# Chicken feed



## viper1 (Jan 28, 2013)

What do you feed for organic feed? I here some make their own and others buy it. Is it worth the work?


----------



## realsis (Jan 13, 2013)

When you buy organic feed make sure it's really organic. If your making your own feed take all the chickens nutritional needs under consideration. This is an interesting topic. I do wonder how many feed organic feed? I myself feed a already mixed name brand feed. I feel it addresses most of their nutritional needs. However, it's a personal choice. If you want to mix your own feed with consideration for nutritional need then that's wonderful! I'm sure it would be wonderful for your chickens! It's all up to you, your choice. I've read several books that address this issue.
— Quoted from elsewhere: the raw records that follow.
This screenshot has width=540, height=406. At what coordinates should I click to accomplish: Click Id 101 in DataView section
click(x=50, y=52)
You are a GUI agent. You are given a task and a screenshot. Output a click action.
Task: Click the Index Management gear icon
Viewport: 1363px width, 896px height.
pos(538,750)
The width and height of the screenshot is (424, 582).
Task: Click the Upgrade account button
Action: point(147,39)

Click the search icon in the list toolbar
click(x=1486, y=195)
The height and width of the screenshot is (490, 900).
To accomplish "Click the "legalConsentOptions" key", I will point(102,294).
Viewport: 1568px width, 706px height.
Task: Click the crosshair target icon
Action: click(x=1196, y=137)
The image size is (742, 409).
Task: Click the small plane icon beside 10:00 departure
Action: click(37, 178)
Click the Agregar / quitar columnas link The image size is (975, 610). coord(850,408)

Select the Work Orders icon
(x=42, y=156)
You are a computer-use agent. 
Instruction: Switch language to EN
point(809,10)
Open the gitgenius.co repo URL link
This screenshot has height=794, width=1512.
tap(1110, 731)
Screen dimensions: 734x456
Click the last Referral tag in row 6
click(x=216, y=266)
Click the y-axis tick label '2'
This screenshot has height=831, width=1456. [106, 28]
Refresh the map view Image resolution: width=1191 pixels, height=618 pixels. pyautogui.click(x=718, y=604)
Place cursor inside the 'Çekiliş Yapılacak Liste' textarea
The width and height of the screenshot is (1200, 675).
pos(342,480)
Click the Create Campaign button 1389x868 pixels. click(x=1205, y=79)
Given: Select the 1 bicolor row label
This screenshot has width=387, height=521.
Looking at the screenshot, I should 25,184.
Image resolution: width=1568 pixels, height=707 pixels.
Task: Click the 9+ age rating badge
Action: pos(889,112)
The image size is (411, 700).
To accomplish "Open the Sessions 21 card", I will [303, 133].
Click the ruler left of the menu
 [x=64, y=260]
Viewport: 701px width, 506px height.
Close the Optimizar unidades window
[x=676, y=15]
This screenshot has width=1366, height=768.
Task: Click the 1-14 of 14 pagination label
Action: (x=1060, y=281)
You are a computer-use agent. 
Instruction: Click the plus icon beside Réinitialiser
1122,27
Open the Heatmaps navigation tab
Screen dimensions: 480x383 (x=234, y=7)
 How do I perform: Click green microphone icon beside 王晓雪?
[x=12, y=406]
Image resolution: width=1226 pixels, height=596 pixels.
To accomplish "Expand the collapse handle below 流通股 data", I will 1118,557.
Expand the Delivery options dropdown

What I've read is that a good balanced feed contains most everything the chickens need, they caution that if you are making your own to make sure and address all the nutritional needs of the chicken. So it really comes down to personal choice. For me, I feed commercial feed. Soon they will also free range so they will have access to other types of food also. But if it's something your passionate about, I think it's wonderful! I'm sure the chickens would love it! Have you decided weather or not you will be making your own feed? I think with the correct nutritional value it's probably actually better than commercial feed. My fear would be if I'm getting the correct nutrient Balance. But I do think it's a great thing to do and I'm sure the chickens would thrive on organic feed!


----------



## Roslyn (Jun 21, 2012)

If I could be assured than the feed was balanced (like realsis mentioned) then I would source a different feed. However in my area I haven't been able to find anything, so I feed the best a vegetable based feed I can. There are three places locally to buy and two sell feed with pig parts and one is an all vegetable feed. I buy the all vegetable, the only way my girls are getting pork is if I have scraps from dinner, I have no idea what that "pork by products" really is, but it's the second ingredient on the label and when you walk past those bags of feed they s*t*i*n*k!!!


----------



## viper1 (Jan 28, 2013)

*organic*

Although Ive never mentioned it I dont believe. The reason to grow my own is for a more healthy chicken and egg. While money is restrictive I think if i can sell eggs I may lower or even break even on cost. My labor is important since I'm disabled and it takes me twice as long to do something. My time is my own. And I am cutting preservatives and all chemicals as much as possible every where i can.
I have seen a lot of do it your self feed recipes. Some sound good for my limited knowledge. But some scare me. As the one the other day that sounded like a college profess er spitting out requirements and additives. All to finish up by saying they never had or even fed chickens and its what they read! LOL! I can do that! Even seen one nut say throw in scraps from table and feed cracked corn and thats all dumb chickens need. Well animals aren't dumb from what i see. And table scraps and corn wouldn't be a decent diet either from what I know.
My concern for mine and my family's health is second only to my animals. I have no problem killing and eating animals. But would never not take care of one or would never put up with abuse!
Kind of hoping some of the old timers may make their own. Hoping to pick up a good one to use.


----------



## Lori64 (Feb 2, 2013)

If the chickens are free range, they are eating bugs and such, how do I know they are getting enough of what they need? When winter approaches, do you put them on full feed then? 
To offer an example: I don't feed my goats anything at all from spring through fall. When the things they eat drop off in nutritional value, I start them on a grain mix and hay. Usually it's somewhere around Nov. This year we had great weather and I didn't start them on feed until Dec. They don't really need the grain but I use it to cover the nutrition the hay may be lacking and it does help them with warmth during the coldest times.
Experience tells me when to start feeding my goats. I'm clueless when it comes to chickens. Those of you who free range, do you keep supplements available? (i. e.Salt and mineral blocks are available to the goats year-round). Do you feed anyway but maybe not as much as penned birds?


----------



## viper1 (Jan 28, 2013)

*Well*

No free range here. The whole flock would be gone in the first day. Coup and a large run. Here is a couple recipes I found. Say there time tested. But don't know how true that is. I see they call whole corn. I would think chickens would do better with cracked corn for digesting. So if any one knows any thing about these please comment.

Recipe 1

7 to 8 parts organic whole corn
3 parts organic soft white wheat
3 parts organic hard red winter wheat
2 parts organic oat groats
1 to 2 parts organic dried milk
1 to 2 parts fish or organic soybean meal
1/2 part ground oyster shell
1/10 part salt

2
Recipe 2

3 to 4 parts organic whole corn
2 to 3 parts whole organic wheat
1 part dried organic milk
1 part fish meal
1 part oyster shell
1 part grit
1/2 part salt
1/2 part cod liver oil


----------



## kahiltna_flock (Sep 20, 2012)

In the summer mine free range my side and back yard. I always have layer pellets, oyster shell and grit out for them. They don't eat much of it, but it is always there. Too much snow now so they stay in the covered run. They eat quite a bit more, and they get some scratch with black oil sunflower seed mixed in twice a day.


----------